Requirement: Within the material below, count how many lines contain "This". Answer with only that number.

Data provided:

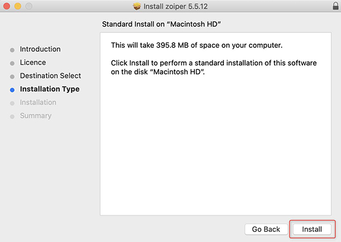
Task: Select the bold Installation Type step label
Action: click(x=49, y=89)
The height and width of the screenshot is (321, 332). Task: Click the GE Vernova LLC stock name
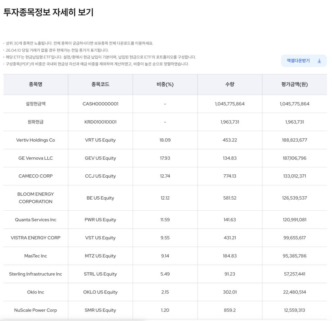tap(36, 158)
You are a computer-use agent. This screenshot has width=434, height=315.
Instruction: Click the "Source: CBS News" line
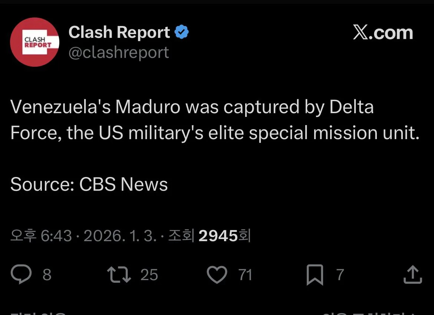(89, 184)
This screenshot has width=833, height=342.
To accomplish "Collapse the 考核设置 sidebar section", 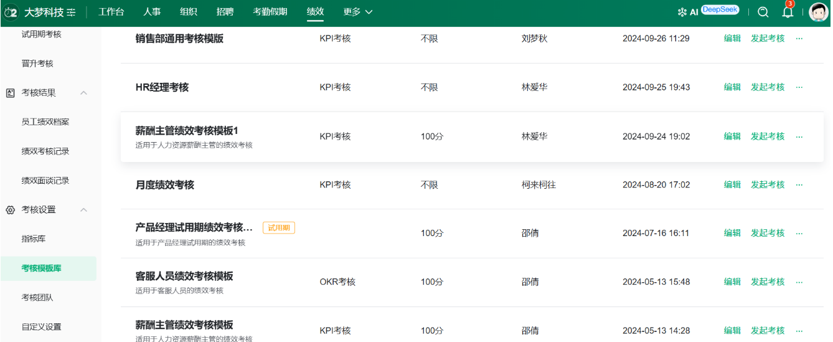I will [84, 210].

Answer space: 2